■ About this task ■
Retype word for word the line containing "533x351 pixels. Task: Click" and each line that follows it in the records below, through the last one, with no pictures.

■ Data ■
BEGIN

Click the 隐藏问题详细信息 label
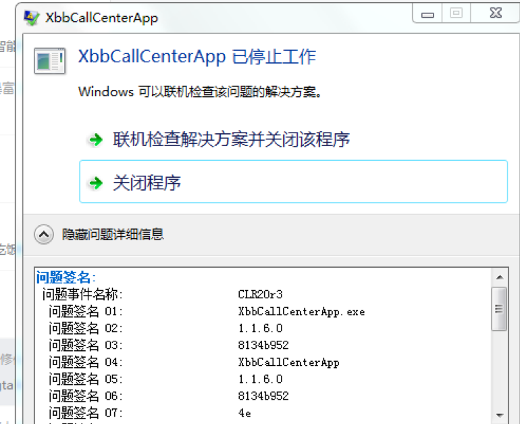The height and width of the screenshot is (424, 520). pos(113,235)
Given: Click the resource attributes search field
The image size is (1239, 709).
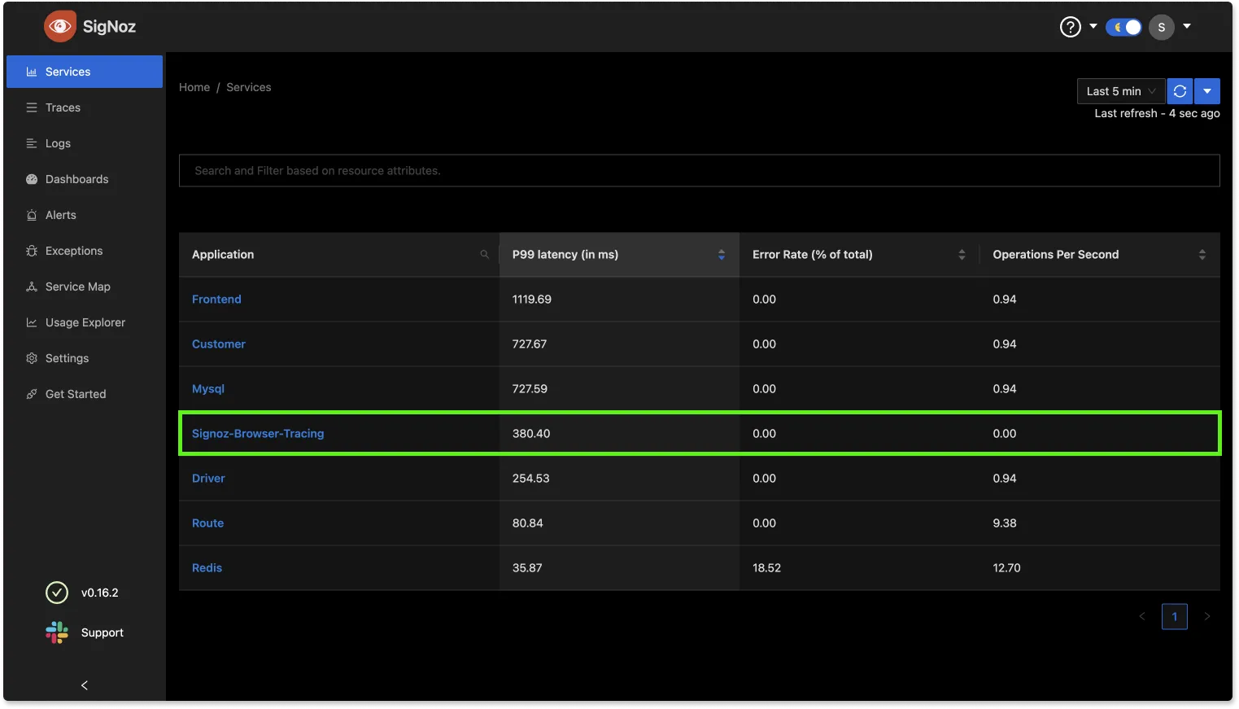Looking at the screenshot, I should click(699, 171).
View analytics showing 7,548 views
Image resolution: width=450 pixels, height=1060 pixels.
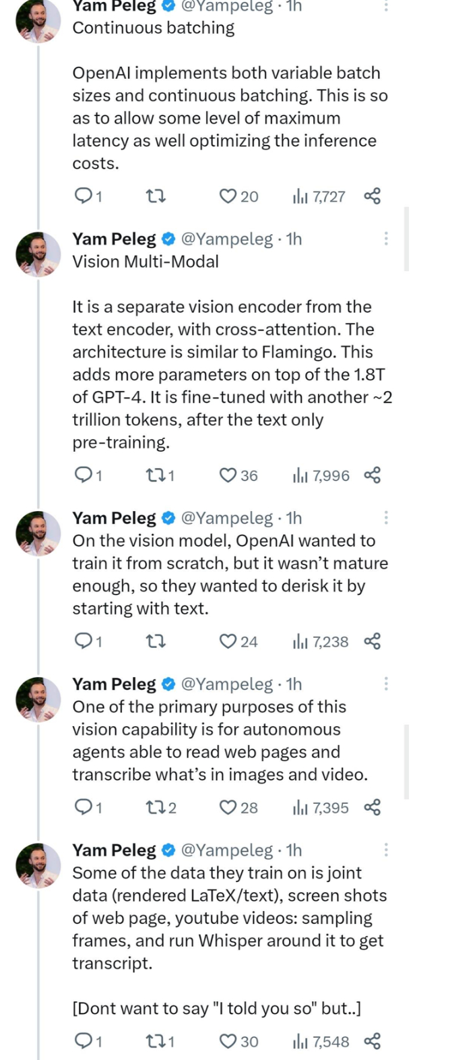[321, 1041]
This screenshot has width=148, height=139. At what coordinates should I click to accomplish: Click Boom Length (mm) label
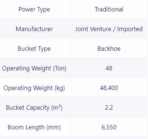[x=34, y=127]
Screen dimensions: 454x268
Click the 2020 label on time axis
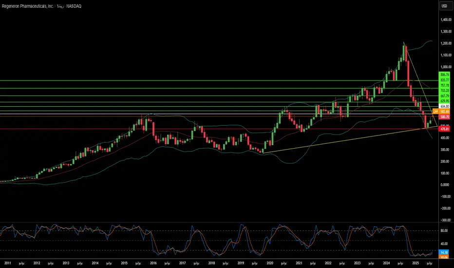click(x=270, y=263)
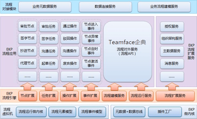Click the orange 流程建模服务 box
This screenshot has height=119, width=197.
(114, 96)

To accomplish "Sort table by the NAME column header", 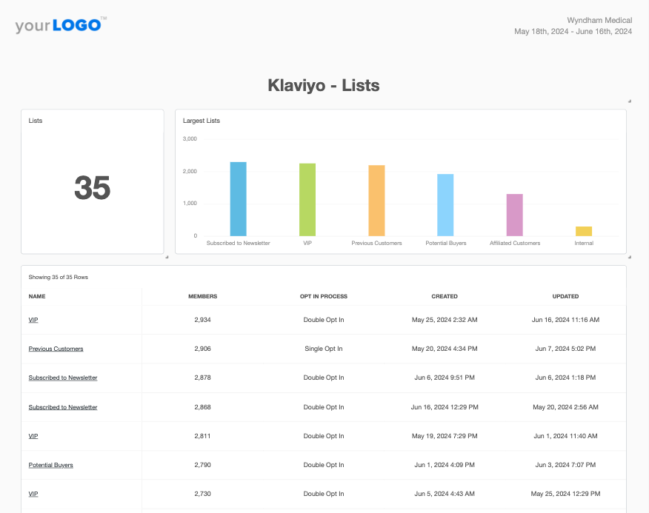I will 37,296.
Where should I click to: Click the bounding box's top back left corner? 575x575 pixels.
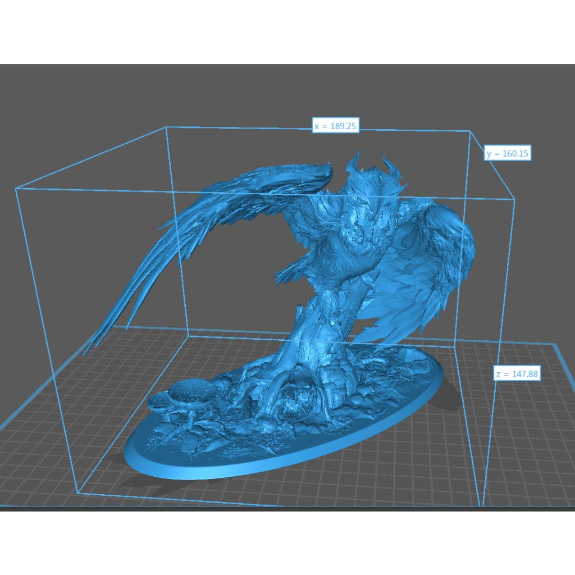(166, 127)
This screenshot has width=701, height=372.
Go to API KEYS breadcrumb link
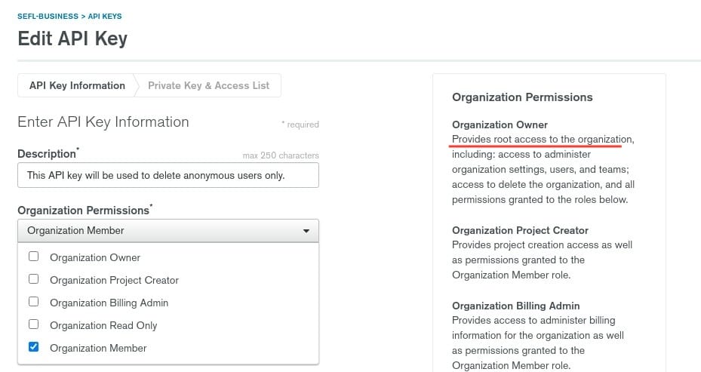104,16
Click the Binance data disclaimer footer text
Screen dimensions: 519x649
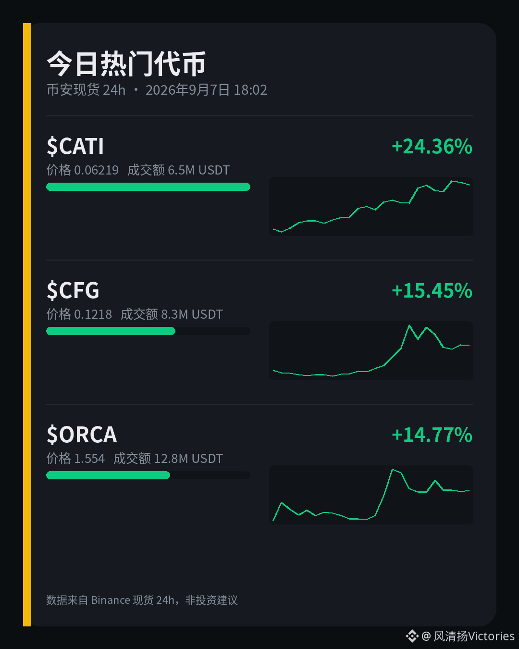[142, 600]
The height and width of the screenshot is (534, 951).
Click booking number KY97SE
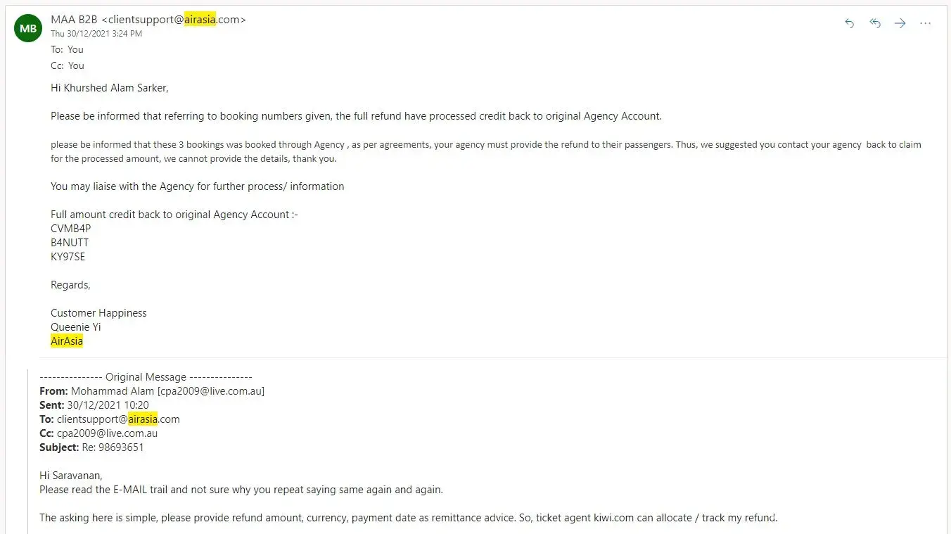coord(68,257)
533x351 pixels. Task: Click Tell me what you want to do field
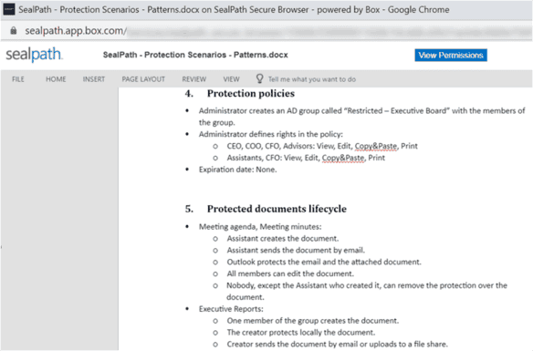[312, 79]
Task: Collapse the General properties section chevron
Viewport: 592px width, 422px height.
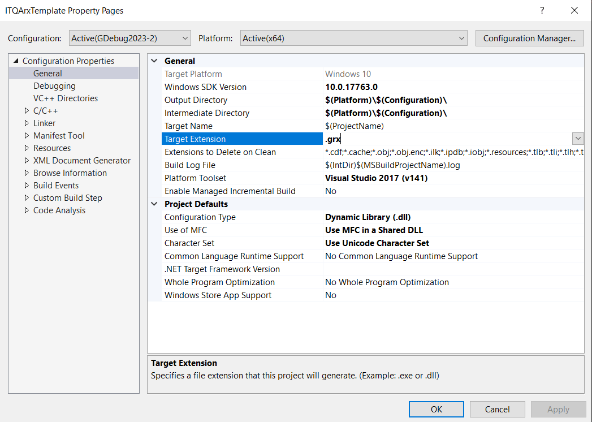Action: coord(154,61)
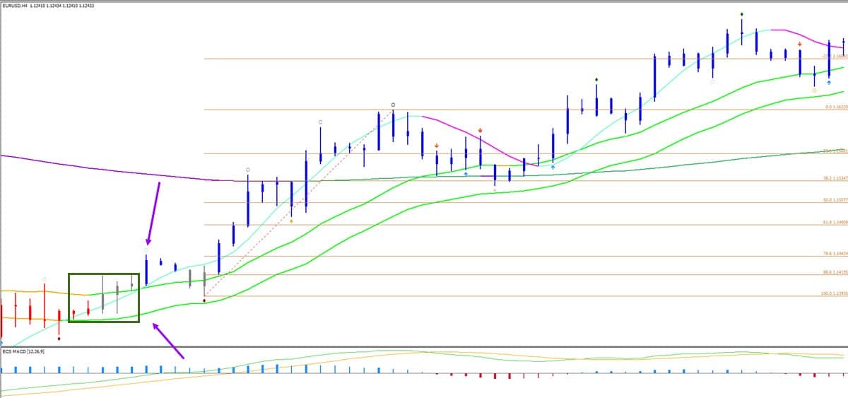Image resolution: width=848 pixels, height=398 pixels.
Task: Select the 78.6 Fibonacci retracement label
Action: pos(834,253)
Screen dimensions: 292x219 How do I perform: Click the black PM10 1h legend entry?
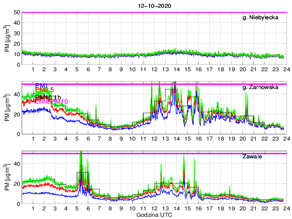[47, 97]
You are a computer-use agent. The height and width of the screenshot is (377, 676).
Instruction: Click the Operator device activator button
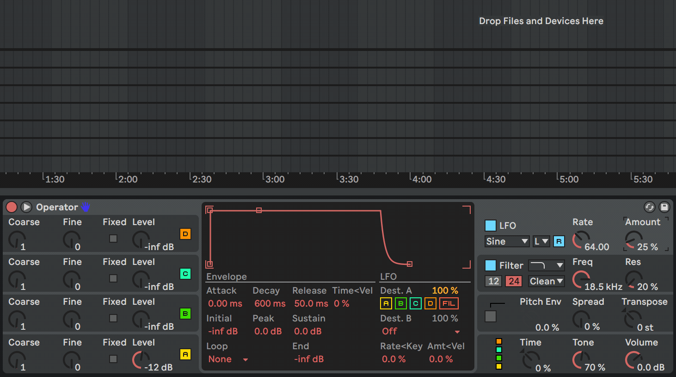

END

■ Exercise response ■
533x351 pixels. Task: Click Tell me what you want to do field
[312, 79]
Task: Collapse the General properties section chevron
Viewport: 592px width, 422px height.
Action: coord(154,61)
Image resolution: width=848 pixels, height=398 pixels.
Task: Select the 78.6 Fibonacci retracement label
Action: pos(834,253)
Screen dimensions: 292x219 How do I perform: Click the black PM10 1h legend entry?
[47, 97]
You are a computer-use agent. The height and width of the screenshot is (377, 676).
Instruction: Click the Operator device activator button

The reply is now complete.